If nginx -t complains about an unknown listen parameter (device= or ipng_source_tag=), the module isn't loaded — check step 1.

Why wildcard listens?

You do not need to enumerate VIPs in listen. A wildcard listen 80 device=gre-mg1 ipng_source_tag=mg1; accepts any local address served through the gre-mg1 interface, and nginx routes per-request to the right vhost by server_name / Host: header. Adding a new VIP is a server_name change; adding a new interface is an append to listens.conf.

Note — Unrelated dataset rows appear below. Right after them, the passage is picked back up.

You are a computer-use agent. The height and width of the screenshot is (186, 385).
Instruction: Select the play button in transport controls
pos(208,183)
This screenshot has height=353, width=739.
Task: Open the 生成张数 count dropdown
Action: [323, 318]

All listens on a shared port must be device-tagged

If you use multiple listen directives on the same port (e.g. port 80), every one of them must carry device=<ifname>. Mixing a device-pinned listen with a plain listen 80; or with an address-specific listen 192.0.2.1:80; on the same port is not supported and nginx will fail to start. This is a kernel-level limitation: a device-pinned socket sets SO_BINDTODEVICE before bind(2), while a plain wildcard socket sets no device filter — Linux refuses to hold both on the same (addr, port) tuple, so the second bind fails with EADDRINUSE regardless of what the nginx config-level dedup might do.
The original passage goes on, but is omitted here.